Now, there’s a variety of potential factors in play that make me enjoy my life less:

  • I am pushing myself too much (pressure).
  • I am feeling unfulfilled because I am not being challenged enough.
  • I am not working on projects that personally interest me as much as I’d want.
  • I feel dissatisfied and unfulfilled with my own social life and that bleeds into other aspects of my life, including work.

I’ve been thinking about this for some time now, and at the very least, it’s time for a break. During this break I can try to address various problems and start doing things I currently don’t have the time or energy for.

I’ve already had to take a few unpaid days over the last couple of months for personal reasons. I don’t love that I had to do that to not feel overwhelmed or exhausted. A longer break will hopefully ensure I won’t need to resort to such measures again.

I can also prepare for a change of scenery this way. Leaving the usual routine and environment behind may also help in the long run.

What’s next

So yes, I’m going to take a break. A long break. The plan is to take a 3-month sabbatical where I re-calibrate and recharge, and figure out what’s next.

I will start this sabbatical at the end of January 2024. I discussed this with my boss a few months ahead of time since I didn’t want to suddenly spring this on him, so we can slowly wind down my immediate involvement in current projects.

I may come to the conclusion that I don’t want to be a software developer in the traditional sense any longer. I may also want to desperately return to the job. I don’t know what’s next.

Whatever happens, I’m sure the break will be quite welcome. The only immediate work I plan on doing during that time is minor maintenance work on PHP Monitor, if needed.

When I return from my sabbatical, I plan on following up on this post with a new one. If anyone else has had similar experiences, I’d be happy to hear from you on the various social media platforms.

  1. I am now keenly aware of the danger of stagnation, since it is (in part) what killed the most important relationship I ever had in my life. After being ill for some time and then suffering under the lockdowns of Covid-19, life has seemingly flashed me forward from age 26 to 30 in an instant, and I lost something really important to me. In part because I wasn’t moving forward. I don’t want to make the same mistake again. 

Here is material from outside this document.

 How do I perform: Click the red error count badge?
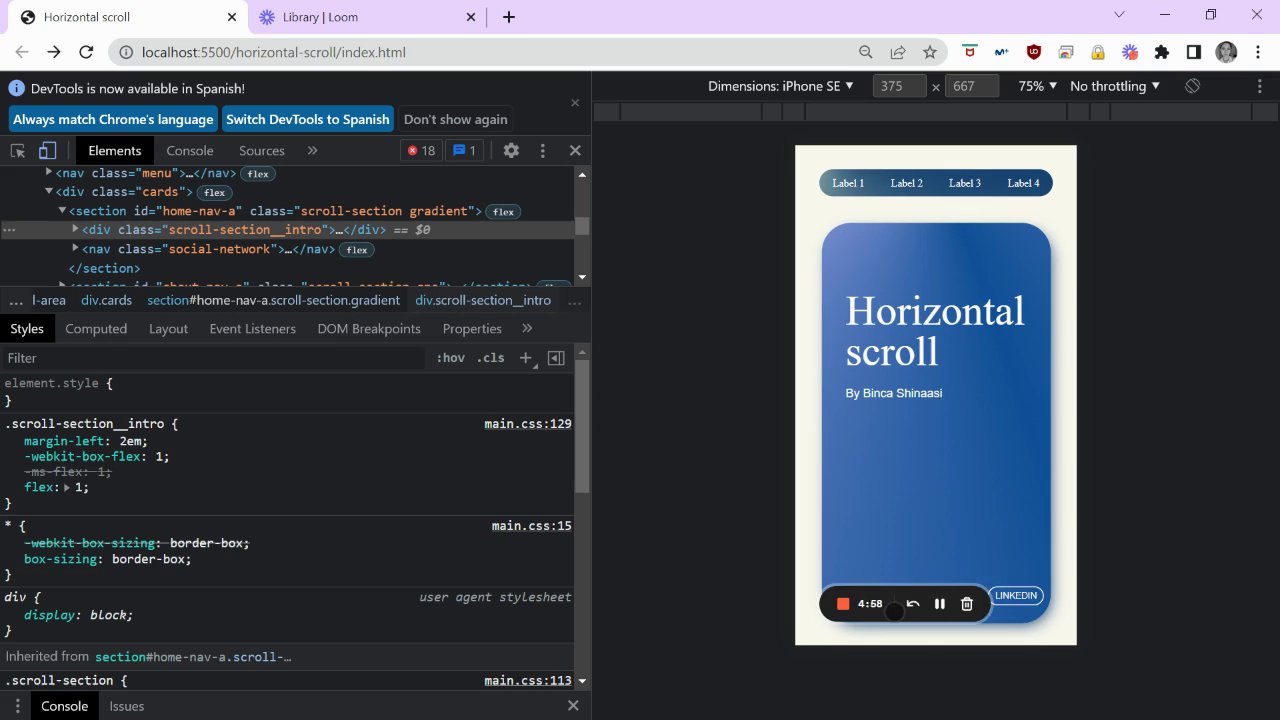tap(421, 151)
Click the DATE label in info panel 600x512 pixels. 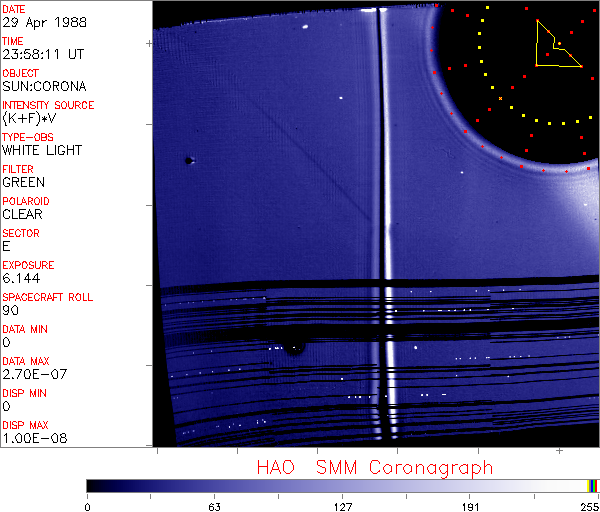pos(13,9)
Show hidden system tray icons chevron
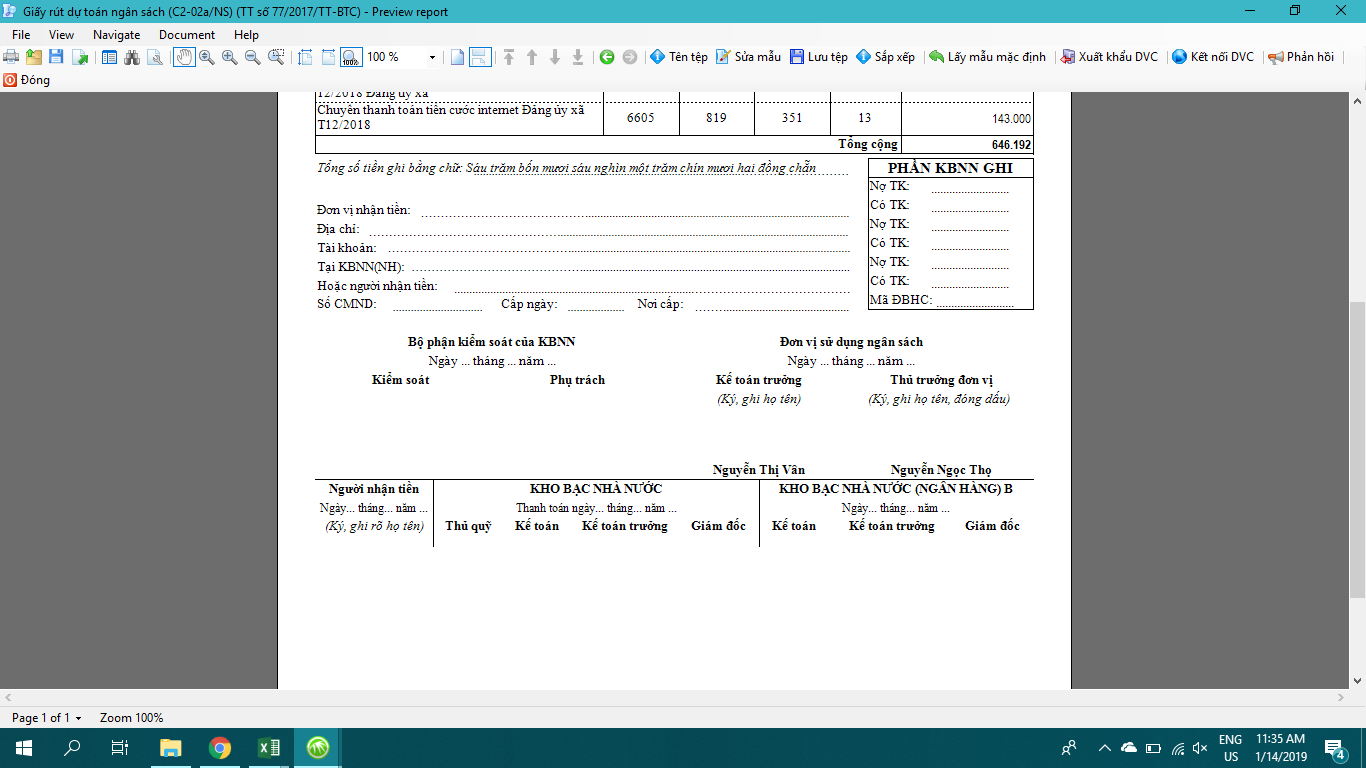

  2. This being an aspect in play tells me that there’s something seriously wrong and that changes need to happen. There should be some things that I am excited about, or a direction I want to go! There are still things that I find really interesting, but not wanting to be on the bleeding edge of tech tells me enough about my state of mind. I’m not saying I’m depressed or burned out — though I may very well be. I hope I can change this.